● **EXERCISE PROMPT**:
Give again, word for word, the line holding "This screenshot has height=530, width=1332." and every line after it through the end of the data below. Omit pictures.

Dataset records:
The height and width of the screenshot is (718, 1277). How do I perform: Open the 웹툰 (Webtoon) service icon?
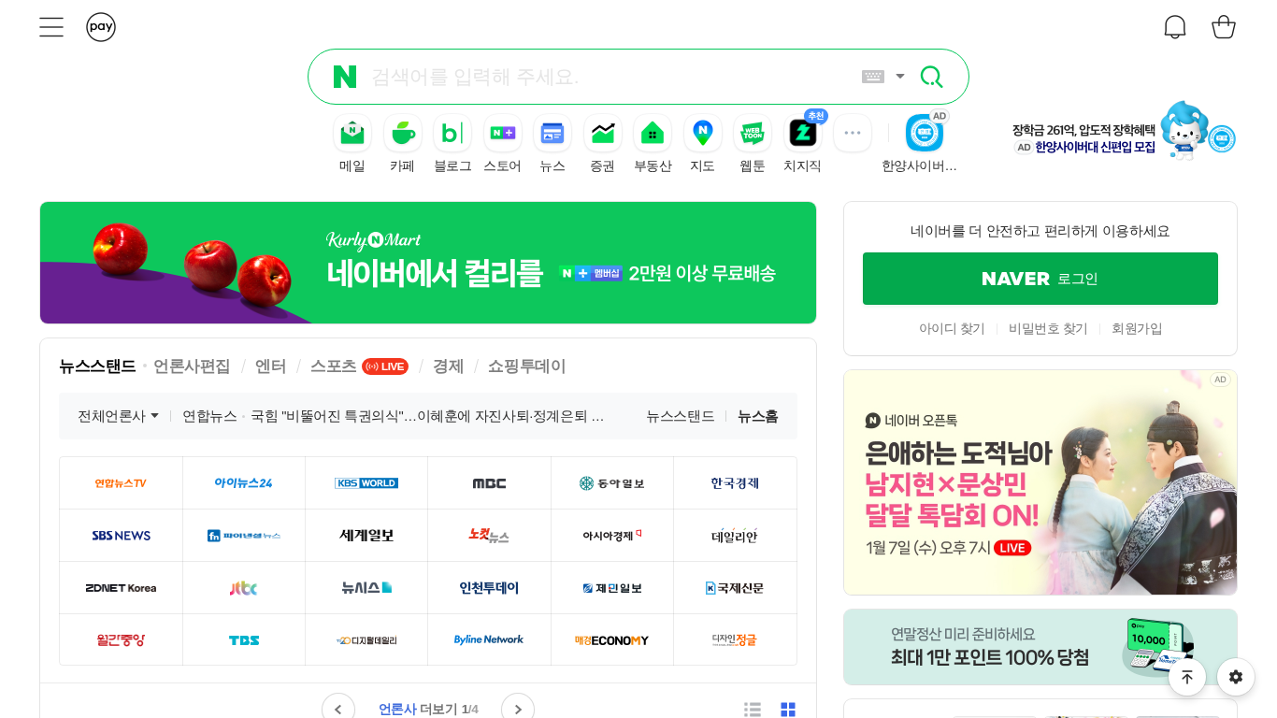pyautogui.click(x=752, y=133)
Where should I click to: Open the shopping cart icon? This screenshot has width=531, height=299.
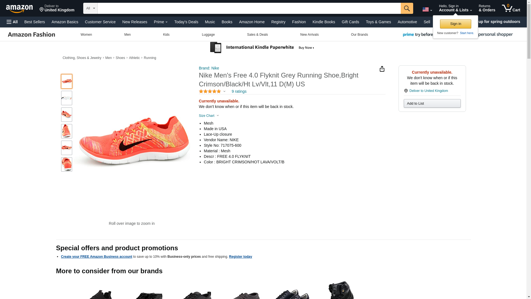pyautogui.click(x=511, y=8)
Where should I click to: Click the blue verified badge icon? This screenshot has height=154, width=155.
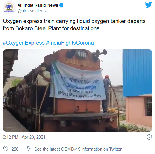[x=61, y=5]
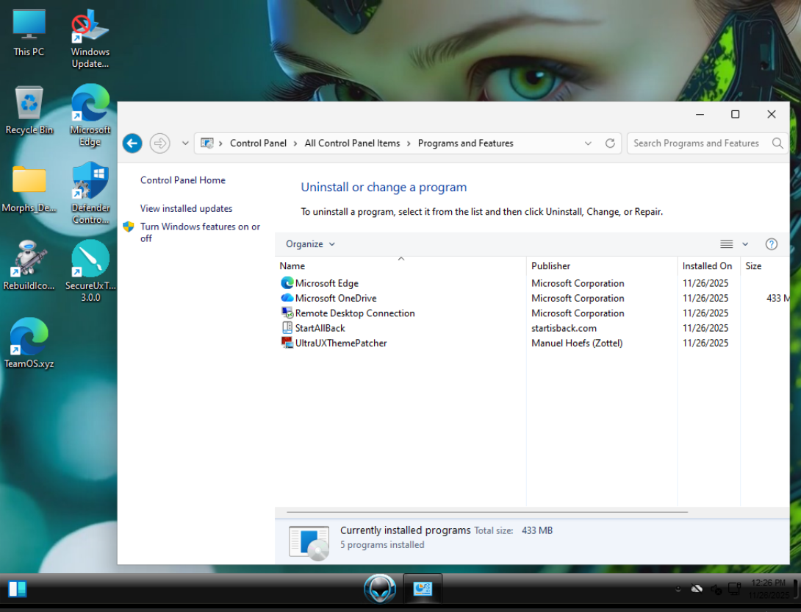Sort list by Installed On column
Screen dimensions: 801x612
click(x=707, y=266)
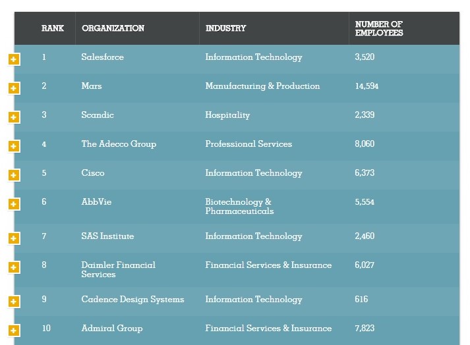Click Hospitality industry cell for Scandic
The image size is (470, 345).
227,115
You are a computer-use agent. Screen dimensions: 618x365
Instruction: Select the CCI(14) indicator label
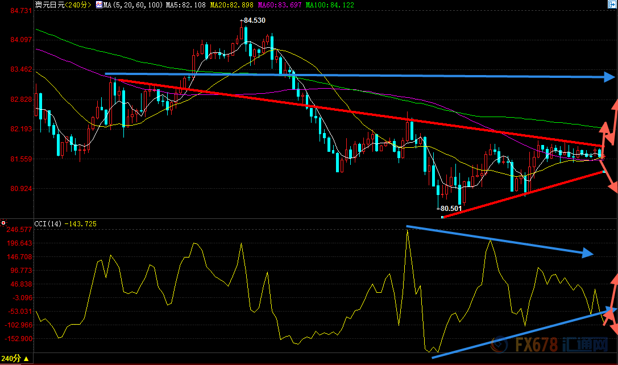(x=48, y=224)
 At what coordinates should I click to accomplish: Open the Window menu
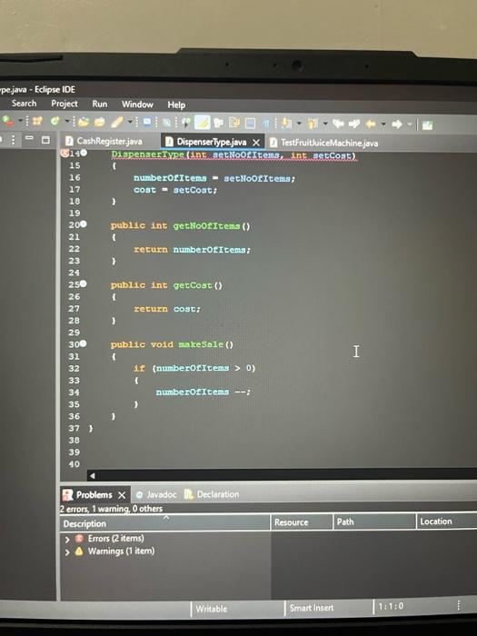click(x=137, y=104)
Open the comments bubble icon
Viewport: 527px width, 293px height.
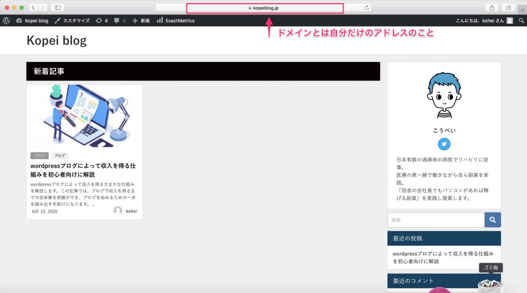[119, 21]
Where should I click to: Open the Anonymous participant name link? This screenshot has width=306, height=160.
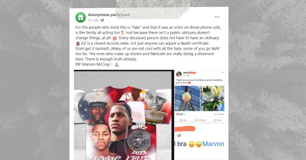(109, 15)
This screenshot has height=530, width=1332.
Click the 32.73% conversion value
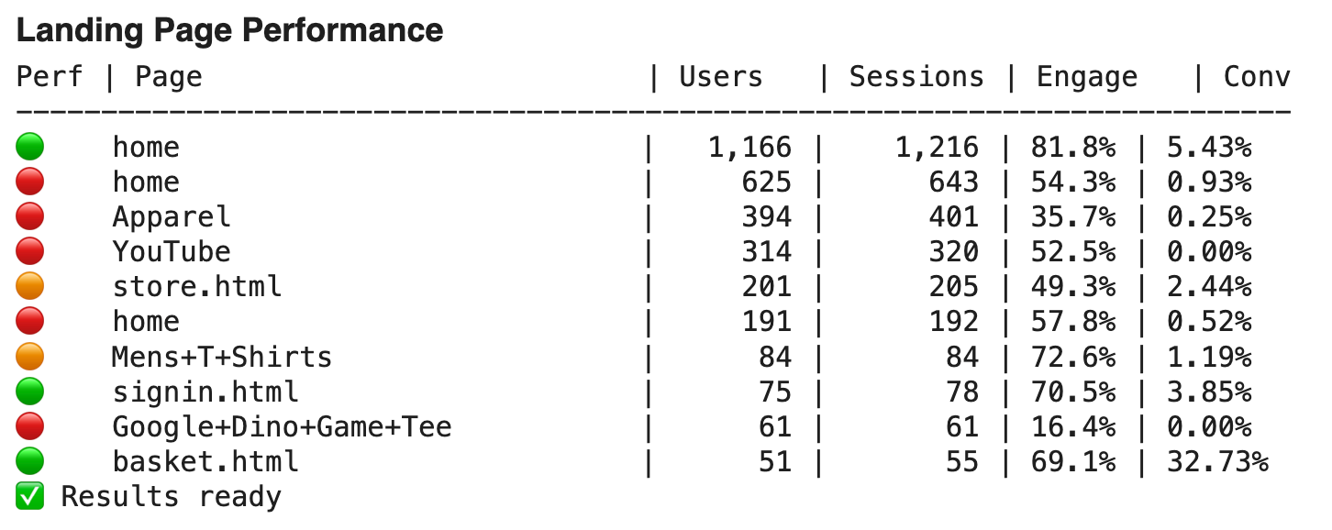(1217, 461)
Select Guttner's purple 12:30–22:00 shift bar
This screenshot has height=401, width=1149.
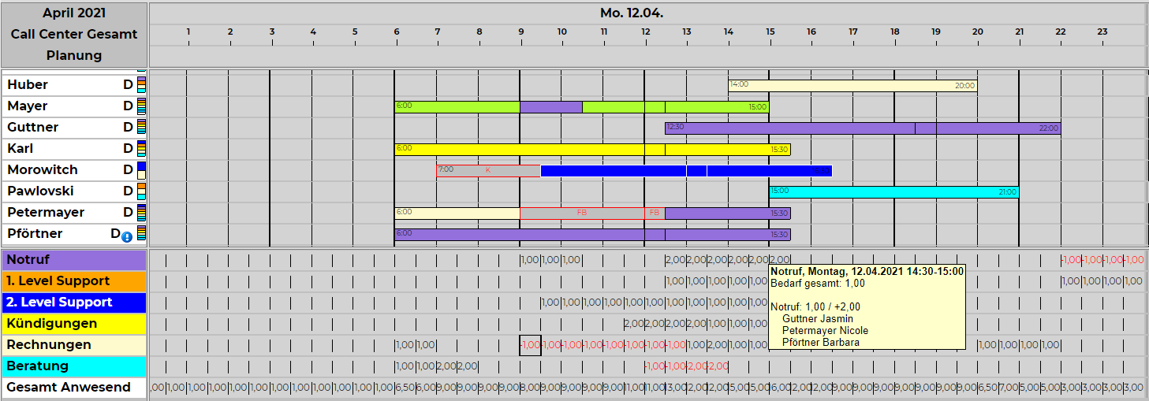point(789,128)
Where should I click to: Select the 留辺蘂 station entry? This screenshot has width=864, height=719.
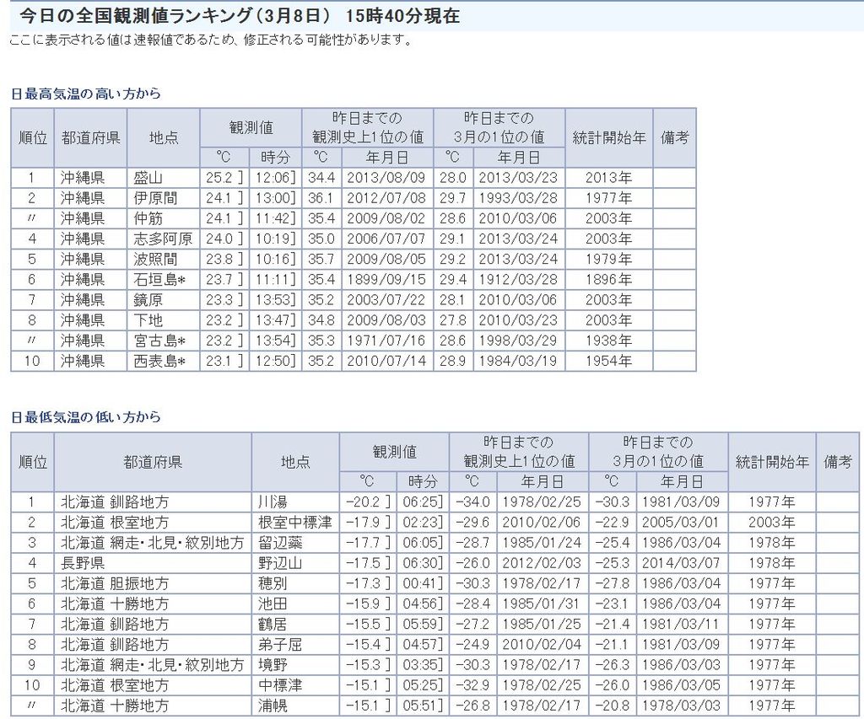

● **REPLY TO THE TASK**:
This screenshot has height=530, width=1332.
Click the 32.73% conversion value
(1217, 461)
Select Guttner's purple 12:30–22:00 shift bar
This screenshot has height=401, width=1149.
point(789,128)
Where should I click to: Select the 留辺蘂 station entry? This screenshot has width=864, height=719.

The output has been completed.